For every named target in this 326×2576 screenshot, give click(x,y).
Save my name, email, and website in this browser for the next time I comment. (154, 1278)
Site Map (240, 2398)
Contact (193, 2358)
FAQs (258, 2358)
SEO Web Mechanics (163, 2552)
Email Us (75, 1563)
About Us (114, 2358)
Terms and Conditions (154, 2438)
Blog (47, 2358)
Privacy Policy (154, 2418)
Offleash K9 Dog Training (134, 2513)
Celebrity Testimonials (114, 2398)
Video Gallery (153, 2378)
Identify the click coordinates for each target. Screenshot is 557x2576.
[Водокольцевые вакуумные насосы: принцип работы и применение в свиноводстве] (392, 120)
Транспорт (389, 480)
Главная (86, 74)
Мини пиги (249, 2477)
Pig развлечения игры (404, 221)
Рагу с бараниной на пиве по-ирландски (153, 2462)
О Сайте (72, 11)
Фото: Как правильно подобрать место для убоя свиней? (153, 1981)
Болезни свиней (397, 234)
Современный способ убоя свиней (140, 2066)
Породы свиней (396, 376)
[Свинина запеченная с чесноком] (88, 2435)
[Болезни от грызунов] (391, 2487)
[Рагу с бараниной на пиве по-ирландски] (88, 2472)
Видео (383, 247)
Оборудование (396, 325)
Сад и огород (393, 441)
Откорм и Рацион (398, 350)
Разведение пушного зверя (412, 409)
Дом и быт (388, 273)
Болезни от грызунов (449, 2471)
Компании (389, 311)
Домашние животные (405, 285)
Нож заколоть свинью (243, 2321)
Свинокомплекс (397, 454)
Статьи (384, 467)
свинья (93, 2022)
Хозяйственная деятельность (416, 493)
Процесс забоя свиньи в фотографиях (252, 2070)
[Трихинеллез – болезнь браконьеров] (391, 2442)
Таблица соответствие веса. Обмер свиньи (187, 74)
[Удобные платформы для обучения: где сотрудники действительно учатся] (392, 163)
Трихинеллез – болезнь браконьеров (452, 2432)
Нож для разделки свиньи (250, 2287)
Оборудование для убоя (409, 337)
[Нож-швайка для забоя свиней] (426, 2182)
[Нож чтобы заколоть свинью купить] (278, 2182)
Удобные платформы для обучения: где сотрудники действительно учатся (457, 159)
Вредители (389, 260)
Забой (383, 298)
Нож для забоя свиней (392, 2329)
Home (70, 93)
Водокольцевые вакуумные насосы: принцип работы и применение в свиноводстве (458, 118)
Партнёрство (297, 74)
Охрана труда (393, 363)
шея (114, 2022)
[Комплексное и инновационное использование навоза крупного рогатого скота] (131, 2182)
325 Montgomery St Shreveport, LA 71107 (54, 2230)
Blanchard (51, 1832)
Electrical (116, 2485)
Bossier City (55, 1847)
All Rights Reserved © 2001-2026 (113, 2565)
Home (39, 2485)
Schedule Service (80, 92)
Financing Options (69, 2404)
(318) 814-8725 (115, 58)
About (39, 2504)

++++++++++++++++++++

Find the word "забоя" in the listing and copy each line that contains it.

— Task solution —
Процесс забоя свиньи в фотографиях (252, 2070)
[Нож-швайка для забоя свиней] (426, 2182)
Нож для забоя свиней (392, 2329)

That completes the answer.